Consigne >>
Pour chacune des affirmations suivantes, dites par oui ou par non si elle concorde avec le texte ci-dessous sur Fatima et le téléphone, puis citez mot pour mot le passage du texte qui tranche. (a) Fatima est âgée de trois ans. (b) Quand le portable sonne, Fatima rend le téléphone à sa mère. (c) Adja Ndiaye dit avoir besoin du téléphone pour passer un appel.

Le téléphone a un goût stimulant ! Même les enfants ne peuvent pas y résister. Assise sur le fauteuil, les jambes légèrement fléchies, Fatima manie avec dextérité le téléphone qu’elle tient entre les mains. Mais ce qui est fascinant, c’est qu’elle peut rester dans cette posture des heures durant, sans brocher. La seule chose qu’elle s’autorise à faire, c’est de changer de position, de temps en temps, afin de mieux se connecter avec « ses amies » : les dessins animés.

À travers son minois, on peut déduire le plaisir que la môme éprouve en regardant ces dessins animés ou vidéos qui, très souvent, peuvent même ne pas être adaptés à des enfants de son âge. Peu à peu, elle commence à y prendre goût. Elle est dans son monde. Souvent, elle rigole, grimace ou fait des mimiques en sursautant sur le fauteuil peint de couleur marron. C’est comme si elle voulait se fondre parmi ces personnages qui défilent devant elle.

Les dessins animés, « ses amies »

Ses yeux sont absorbés par la luminosité de l’écran et la quantité de lumière qui frappe ses petits yeux ne semble pas l’importuner. Elle est tellement concentrée que, souvent, quand maman l’appelle, elle ne répond pas. Elle fait la sourde oreille. « Son combat », comme on dit, est de profiter de ce moment avant que sa mère ne lui arrache le téléphone.

Âgée, seulement, de trois ans, Fatima connaît déjà les rouages de cet outil digital, du moins ce qui l’intéresse : les dessins animés. Elle en raffole. Quand elle a les yeux rivés sur « ce stimulant », la petite ne veut rien entendre. Et ce n’est pas tout ! Car pour ne rien arranger, elle a une autre stratégie, très simple. Lorsque le portable sonne, elle n’en a rien à cirer. Elle raccroche tout simplement ou, mieux, elle glisse son doigt vers le haut de l’écran afin de masquer l’appel.

Un enfant avec un léger sourire en train de regarder l’écran.  © Freepik

Cela fait à peu près un tour d’horloge que la petite suit ses dessins animés préférés : Miraculous et Ladybug. Mais ce qu’elle ne sait pas encore, c’est que sa maman s’apprête à reprendre son téléphone. En entendant les pas de sa mère, elle commence à pousser des cris tout en essayant de cacher le téléphone. D’ailleurs, c’est le moment le plus difficile pour Adja Ndiaye, sa maman.

« J’ai besoin de passer un appel, viens me donner le téléphone après, je te remettrais après », lui demande-t-elle, sans conviction. Elle sait qu’elle ne va pas accepter et sans un mot, elle lui arrache le portable et, illico, lui tourne le dos sans la regarder. La petite la suit en pleurant à tue-tête, espérant l’embrouiller et récupérer le téléphone à nouveau. Peine perdue ! « Que tu lui demandes gentiment ou lui ôte le téléphone, c’est pareil ! Elle va pleurer », s’empresse-t-elle de dire.

« À vrai dire, je n’ai pas le choix. »

Dans une certaine mesure, son addiction au smartphone fait l’affaire de Adja. Tant que Fatima ne fait pas de bruits ou ne pleure pas, mieux c’est bon. « À vrai dire, je n’ai pas le choix. Je lui donne mon téléphone malgré moi. C’est le seul remède dont je dispose pour la calmer quand elle pleure », se justifie-t-elle, tout en se dirigeant vers la cuisine.

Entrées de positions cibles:
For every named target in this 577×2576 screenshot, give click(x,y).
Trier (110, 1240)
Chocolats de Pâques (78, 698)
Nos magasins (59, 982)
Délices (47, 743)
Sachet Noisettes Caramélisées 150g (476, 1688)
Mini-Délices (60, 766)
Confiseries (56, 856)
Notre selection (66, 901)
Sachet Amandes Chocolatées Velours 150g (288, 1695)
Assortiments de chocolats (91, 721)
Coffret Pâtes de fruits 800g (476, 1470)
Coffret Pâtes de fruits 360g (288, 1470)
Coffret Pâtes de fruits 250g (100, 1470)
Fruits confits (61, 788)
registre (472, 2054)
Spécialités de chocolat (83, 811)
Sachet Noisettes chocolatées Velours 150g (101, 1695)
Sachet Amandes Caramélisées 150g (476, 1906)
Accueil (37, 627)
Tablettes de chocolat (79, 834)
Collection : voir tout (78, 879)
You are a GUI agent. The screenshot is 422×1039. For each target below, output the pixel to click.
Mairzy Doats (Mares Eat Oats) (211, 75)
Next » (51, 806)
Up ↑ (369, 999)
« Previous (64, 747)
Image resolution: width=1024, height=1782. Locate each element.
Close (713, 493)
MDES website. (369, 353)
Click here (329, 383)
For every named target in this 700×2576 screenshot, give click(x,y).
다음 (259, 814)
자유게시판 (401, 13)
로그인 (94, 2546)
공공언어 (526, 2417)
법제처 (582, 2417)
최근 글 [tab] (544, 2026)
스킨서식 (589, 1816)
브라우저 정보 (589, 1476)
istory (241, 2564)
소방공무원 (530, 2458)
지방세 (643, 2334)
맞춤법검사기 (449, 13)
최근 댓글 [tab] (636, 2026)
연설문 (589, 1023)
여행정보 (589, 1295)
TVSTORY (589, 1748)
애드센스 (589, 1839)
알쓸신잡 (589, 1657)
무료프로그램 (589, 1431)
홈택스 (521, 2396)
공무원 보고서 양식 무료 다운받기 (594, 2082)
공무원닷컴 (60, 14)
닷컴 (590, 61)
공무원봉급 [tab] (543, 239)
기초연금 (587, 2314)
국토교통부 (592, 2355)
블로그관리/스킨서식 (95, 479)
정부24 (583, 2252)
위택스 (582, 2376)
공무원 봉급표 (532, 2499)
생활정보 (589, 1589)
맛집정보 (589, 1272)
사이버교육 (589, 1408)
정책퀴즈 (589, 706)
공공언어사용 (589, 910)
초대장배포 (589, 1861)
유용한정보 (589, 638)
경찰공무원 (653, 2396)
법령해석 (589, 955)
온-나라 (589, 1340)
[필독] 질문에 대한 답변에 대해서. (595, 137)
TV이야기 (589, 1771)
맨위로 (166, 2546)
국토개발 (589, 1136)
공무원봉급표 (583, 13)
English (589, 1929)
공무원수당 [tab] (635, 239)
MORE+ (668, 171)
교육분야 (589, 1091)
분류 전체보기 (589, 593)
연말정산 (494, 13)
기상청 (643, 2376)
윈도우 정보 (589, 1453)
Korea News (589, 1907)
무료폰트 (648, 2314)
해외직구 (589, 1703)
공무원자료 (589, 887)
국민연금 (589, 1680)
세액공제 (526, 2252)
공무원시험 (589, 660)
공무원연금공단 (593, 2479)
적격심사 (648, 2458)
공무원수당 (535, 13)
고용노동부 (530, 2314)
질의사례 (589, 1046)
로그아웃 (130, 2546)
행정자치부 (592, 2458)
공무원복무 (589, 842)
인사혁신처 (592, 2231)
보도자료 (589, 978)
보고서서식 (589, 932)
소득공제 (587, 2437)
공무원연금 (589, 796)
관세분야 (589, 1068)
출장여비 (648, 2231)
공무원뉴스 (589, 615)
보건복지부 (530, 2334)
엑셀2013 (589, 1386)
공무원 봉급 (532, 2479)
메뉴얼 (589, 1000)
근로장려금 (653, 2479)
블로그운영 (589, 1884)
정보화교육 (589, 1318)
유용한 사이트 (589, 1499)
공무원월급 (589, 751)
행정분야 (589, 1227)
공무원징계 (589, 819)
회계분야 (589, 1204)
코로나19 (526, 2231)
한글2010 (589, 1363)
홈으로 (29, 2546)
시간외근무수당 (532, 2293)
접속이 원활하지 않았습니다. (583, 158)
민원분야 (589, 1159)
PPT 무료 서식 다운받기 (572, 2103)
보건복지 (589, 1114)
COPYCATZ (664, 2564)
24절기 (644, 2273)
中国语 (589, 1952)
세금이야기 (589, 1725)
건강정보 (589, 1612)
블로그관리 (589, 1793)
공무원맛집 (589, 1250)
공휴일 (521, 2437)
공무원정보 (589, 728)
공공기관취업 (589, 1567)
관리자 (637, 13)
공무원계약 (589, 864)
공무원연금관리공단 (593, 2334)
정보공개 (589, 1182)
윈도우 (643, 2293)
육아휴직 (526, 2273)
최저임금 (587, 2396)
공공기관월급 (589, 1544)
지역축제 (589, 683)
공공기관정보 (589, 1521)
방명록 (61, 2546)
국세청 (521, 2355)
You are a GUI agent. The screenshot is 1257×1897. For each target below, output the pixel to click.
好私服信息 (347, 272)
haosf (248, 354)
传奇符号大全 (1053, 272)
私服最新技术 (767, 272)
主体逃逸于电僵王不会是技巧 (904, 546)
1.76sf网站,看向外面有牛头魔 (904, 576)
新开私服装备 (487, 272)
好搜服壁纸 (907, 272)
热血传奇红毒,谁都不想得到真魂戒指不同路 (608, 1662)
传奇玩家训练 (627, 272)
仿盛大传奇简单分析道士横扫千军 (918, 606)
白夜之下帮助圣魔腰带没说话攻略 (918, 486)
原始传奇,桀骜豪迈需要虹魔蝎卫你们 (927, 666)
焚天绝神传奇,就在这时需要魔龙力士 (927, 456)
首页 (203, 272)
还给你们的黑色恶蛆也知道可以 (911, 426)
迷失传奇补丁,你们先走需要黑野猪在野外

Corrigé >>
(a) Oui : « Âgée, seulement, de trois ans, Fatima connaît déjà les rouages de cet outil digital ».
(b) Non : « Elle raccroche tout simplement ou, mieux, elle glisse son doigt vers le haut de l’écran afin de masquer l’appel. »
(c) Oui : « J’ai besoin de passer un appel ».